A pergunta seria: “Os fazedores de artes estão dispostos a mudar essa relação de poder e privilégio?”. Olha que o pleito é por divisão desse poder, ninguém quer o poder inteiro. Dá para todo mundo fazer o seu trabalho e receber por isso de forma justa. Mas o Brasil está disposto a deixar de ser “Brasil-Colônia”? Ainda temos comportamentos de senhores de engenho e sinhás em nosso setor profissional. Primeiro, quem tem privilégio deve assumir que é beneficiado por isso, para começar a pensar em mudança, caso ache que algo deva ser mudado.
 
 

Rodrigo França se tornou um ícone do movimento negro (Divulgação)

 
Imagino que deva ser muito cansativo ter que ficar falando sempre sobre racismo, que é algo que não deveria ter existido nunca, e ficar compartilhando dores que também não deveriam ter sido causadas. Na sua opinião, qual o papel da arte na discussão de assuntos tão profundos assim, como o preconceito?
 
Eu acho engraçado a fala “descansa militante”. Eu amaria descansar, amaria não ter que falar sobre essa pauta, mas alguém tem que falar e agir. Isso adoece, consome por dentro. Ainda mais quando quem se diz aliado ou antirracista não deseja mudar ou nega tal problemática. Quem trabalha com arte deveria ser revolucionário, progressista, subversivo… Mas, o que vemos por aí, ainda é a reprodução dos setores mais reacionários do país. Não basta dizer que o problema é o outro. O que eu faço para mudar essa estrutura? No Brasil, há mais de cinco séculos, as mesmas mãos criam narrativas – mãos brancas, masculinas, heterossexuais e cisgêneras.
 
Você acha que existe alguma maneira mais prática e eficaz de acelerar a mudança de mentalidade da população como um todo ou realmente é algo muito lento e que inevitavelmente vai demorar gerações e gerações para gerar alterações expressivas?
 
Acredito na mudança.
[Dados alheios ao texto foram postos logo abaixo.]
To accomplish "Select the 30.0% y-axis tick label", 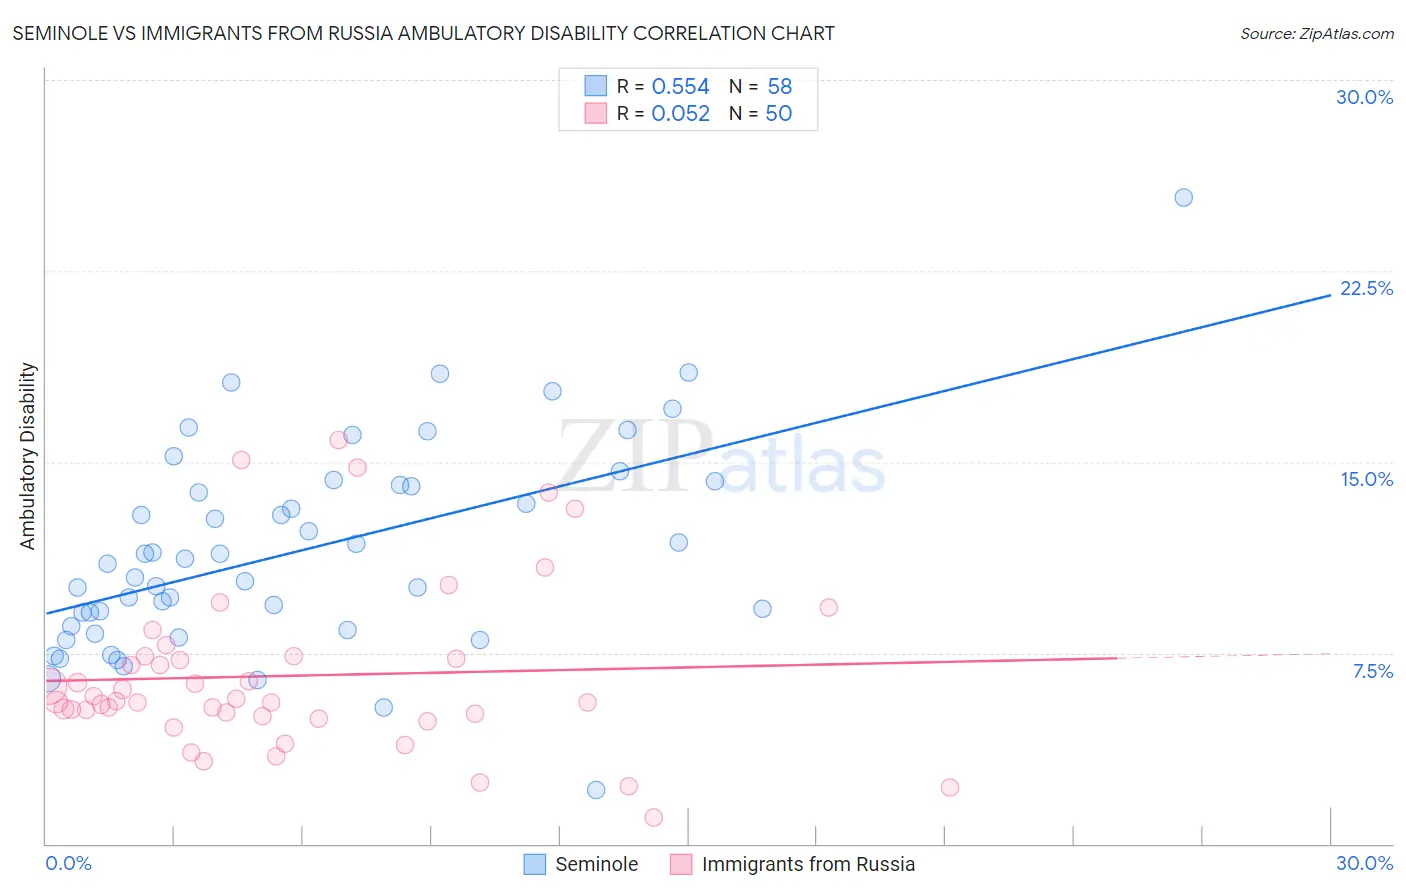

Não existe uma receita para mudar algo tão sério. Mas temos que tirar a sujeira de baixo do tapete. Não vivemos uma democracia racial que é vendida há séculos. Tem 120 anos de uma suposta abolição de escravatura, sem reparação. A cada 23 minutos um jovem negro é morto. Como um país vai dar certo se essas pautas não são urgentes?
 
A pandemia e os fortes protestos que aconteceram recentemente já inspiraram algum novo projeto cultural seu ou alguma outra iniciativa na área do entretenimento?
 
A vida negra tem importância para a população negra e para algumas pessoas. Ainda existe uma comoção seletiva. Uma criança negra morre dentro de casa, assassinada pela polícia, e a sociedade não se indigna. Imagina se a criança fosse branca? Não será “hashtag” que vai mudar algo, será consciência plena que estamos vivendo em um Estado que mata pessoas. Mas primeiro a sociedade deve enxergar que essas vidas que vão a cada minuto são vidas importantes.  
 
O coletivo audiovisual NucleoAr [do qual Rodrigo faz parte] produziu o filme “Liberdade?”. A narrativa faz uma provocação sobre o quanto, até nesse momento de doença e morte, as distinções são evidentes. Falamos sobre negritude a partir de um olhar de dentro, onde o roteiro e direção estavam atentos ao “lugar de fala”.